Children now receive £6.55 per week from a parent or guardian on average, an increase of six per cent compared to last year, according to Halifax. But there’s a gender gap, even at this age. Parents gave boys 13 per cent more pocket money every week than girls in the past year with the gender gap growing from 2 per cent the year before.
Halifax’s survey, which involved more than 1,200 children and 575 parents, found boys between eight and 15 received an average of £6.93 a week, with girls getting £6.16. It means both sons and daughters have seen their pocket money reach the pre-credit crisis levels of 2007.
Perhaps not surprisingly, the survey also found the traditional dissatisfaction with the handout with about 40 per cent of children saying they should be given more. Tax Freedom DayAs latest figures reveal that UK consumer card spending outstripped cash for the first time in 2015, a quarter of UK consumers claim they’ve started avoiding shops that don’t take cards, while a third say they only use cash if absolutely necessary.
That’s according to research by Worldpay, which claims as many as 60,000 small and independent retailers across the UK are putting their futures on the line by making life difficult for customers who want to pay by card.
While nearly two-thirds of 24-34 year olds say they would prefer not to have to carry cash, Worldpay found one in ten small and independent retailers are still refusing to accept card payments, while a further 10 per cent impose a lower limit on non-cash payments.
Repossessions
The gap between home repossessions in the North and South has almost halved in the last year, according to research released by chartered surveyor, e.surv. In 2015, repossessions in the North fell to a rate of 2.1 per 1,000 households, compared with 1.4 per 1,000 in the South, according to e.surv’s analysis of court-ordered repossessions in England and Wales, broken down by postcode. This leaves a gap of 0.7 between the two regions for 2015.
A year earlier, the difference stood at 1.3 homes per 1,000, as the North saw a repossession rate of 4.1 per 1,000 households in 2014, while the South saw a rate of 2.8 during the same period.
BHS collapse
A business leader has accused the former owners of BHS of ‘lamentable failures’. Simon Walker, head of the Institute of Directors, told the BBC Radio 4 Today programme this morning that Sir Philip Green has a moral responsibility to the retailer’s staff.
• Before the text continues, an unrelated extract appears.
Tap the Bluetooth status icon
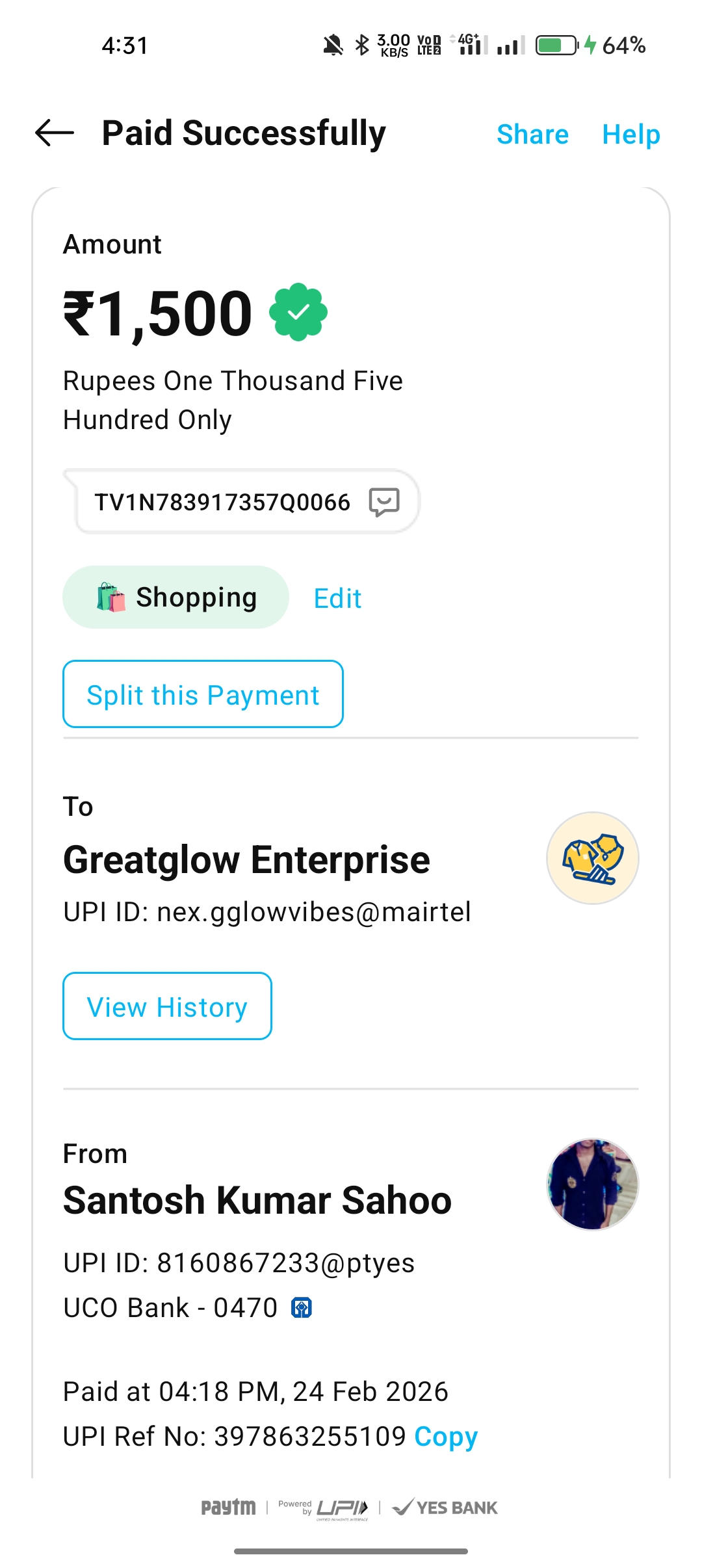 pos(362,46)
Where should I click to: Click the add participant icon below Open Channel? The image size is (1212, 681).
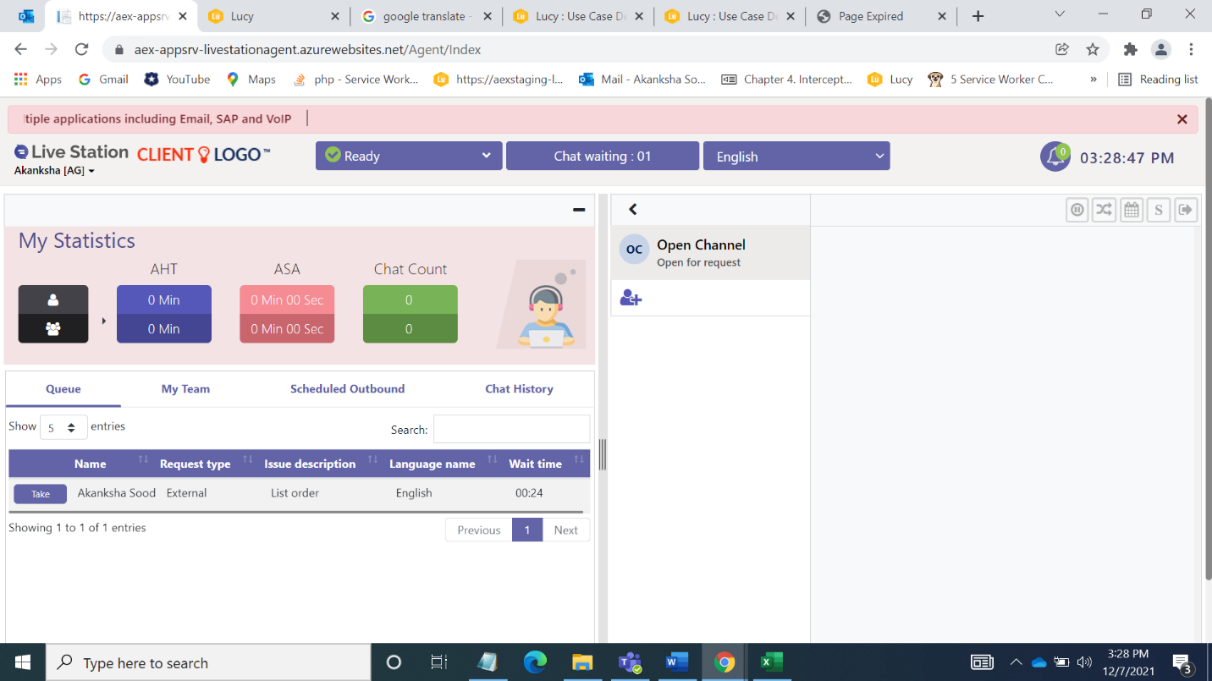(630, 297)
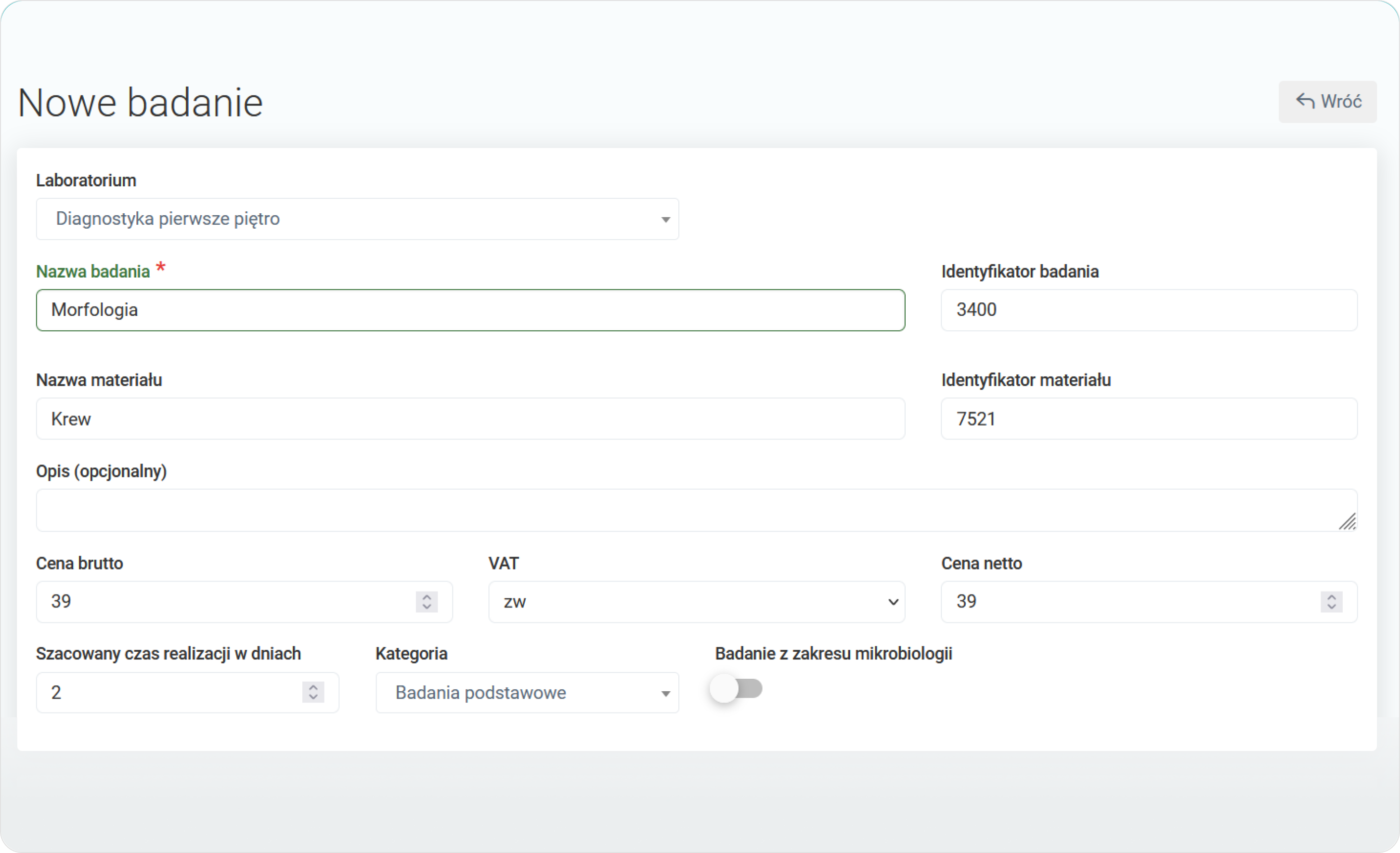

It was announced yesterday that the department store will be wound down with the loss of up to 11,000 jobs after efforts to find a buyer failed. BHS, sold by Sir Philip last year for £1 to former racing driver Dominic Chappell, went into administration in April. Also on the Today programme was an interview with Lord Myners. He said that taxpayers will have to pick up the tab for BHS redundancy payments.‘You do have a responsibility as a steward to make sure that the company is in safe hands…Redundancy payments will have to come from the taxpayer, other pension funds are going to have to pick up the tab for the pension scheme, and innocent small suppliers to BHS could see their business collapse because they’re not being paid for the goods they’ve supplied, so I don’t think you can wash your hands of what happens to the company after you’ve sold it.’